Bombsites could still be made to look benign in 1952, as the final scene of Mandy proves. The little deaf girl’s liberation takes place when other children let them join in with their games on one.

But it was the comic plot of The Magnet pointed the way forward. James Fox (acting under his real name William Fox) thinks he has contributed to the death of another boy and goes on the run, just as Andrew Ray in The Yellow Balloon was to be blackmailed by a false accusation of murder.

Similarly, in The Weapon (1956) Jon Whiteley finds a gun on a bombsite, accidentally shoots a friends and runs away because he thinks he has killed him.

The spokeswoman for mothers now is the neighbour who calls on Andrew Ray’s mother to bring news of his playmate’s death:

Neighbour: That poor Mrs Williams. They can’t do nothing with her. They’ve just found her Ronnie with his back broke. 

Mother: Dear God! However did it happen?

Neighbour: In a bombed house in Kendal Street. He must have been playing there and fallen. Dead, of course. It’s a scandal, Emily, that’s what I say. These places ought to be boarded up. Time and again I’ve told my lot to keep out of them. I shan’t ever feel like letting the kids play in the street again.


Compared with the boys of Hue and Cry, with their jobs and long trousers, Ray and Whiteley seem infantilised.
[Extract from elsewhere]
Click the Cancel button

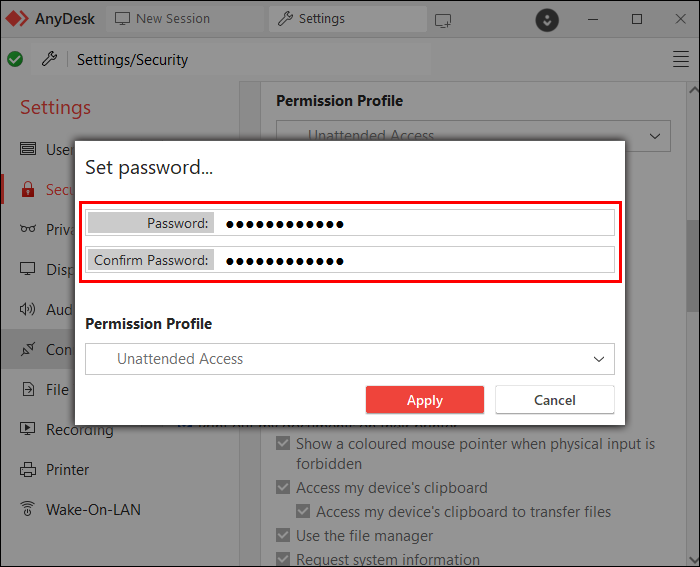coord(555,400)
Ray is thrashed by his father when he steals money from the home to give to Sylvester, while Whiteley hides out in London dirty, scared and at the mercy of a villainous George Cole. 

By 1953 and The Yellow Balloon an American presence in a middling British film with ambitions was inevitable. Whether this ever produced the hoped-for ticket sales across the Atlantic I rather doubt.
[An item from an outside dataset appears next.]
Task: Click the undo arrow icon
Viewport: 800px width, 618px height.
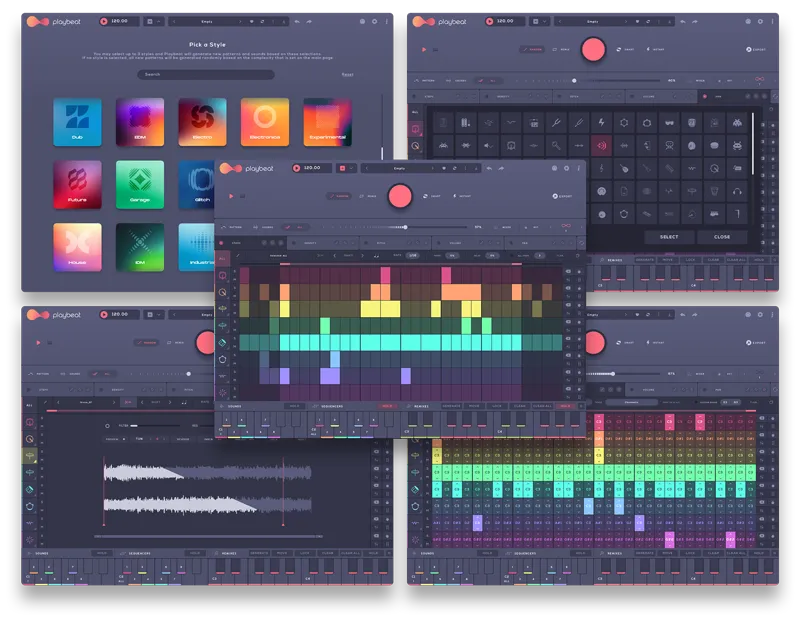Action: click(x=487, y=167)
The Yellow Balloon’s William Sylvester makes a believable villain. Sometimes you hardly barely his American accent and it’s easy to imagine him as a wartime deserter who has made a living in London’s underworld ever since. 

By contrast, The Weapon’s Steve Cochran is a knight in shining armour who leads the search for the boy, rescues him and catches the villain. To make him even nobler the police, and at first even the boy’s mother, are made to beremarkably relaxed about Whiteley’s disappearance from home.

The Yellow Balloon is a better film than The Weapon in every way, though you do remember one scene in the latter where Jon Whiteley is trying to hide in a street where every surface has been plastered with posters bearing his photograph.

David Hemmings in The Heart Within (1957) is more like the heroes of Hue and Cry in age and independence, but even he narrowly escapes a fatal fall when he goes on to a bombsite to escape his pursuers. His rescuer is Earl Cameron in this early and tentative treatment of race in post-war London.


By now the bombsites were being redeveloped, and the acres of urban desolation where Jon Whitely shot his friend became the Barbican Centre – you can see this process happening in the video for Unit Four + 2’s Concrete and Clay, which reached the top of the singles chart in 1965.

If you wanted urban desolation in the Sixties, you did better to seek out the streets being lost to the capital’s slum clearance programme – which gave rise to the observation that the planners were doing more damage to London than the Luftwaffe ever did.

And those slum clearance sites were allowed no redeeming features. Both This is My Street (1964) and Poor Cow (1967) have a scene near the end where a very young child is lost on such a site to the terror of their mother. (Don’t worry: both are found.)

The last example comes from 1970 and the redevelopment of St Katherine’s Dock, which you can see as the forerunner of the wholesale redevelopment of the Docklands a decade later.

You can watch a documentary about the project on the British Film Institute website, and in it you will hear a resident complains about there being nowhere for this children to play and about the dangers of an open lift shaft in an old tube station. The neighbour in The Yellow Balloon would have agreed with her.

The meaning of bombsites

So why this change in the way British films treated children and bombsites over the ten years from 1947?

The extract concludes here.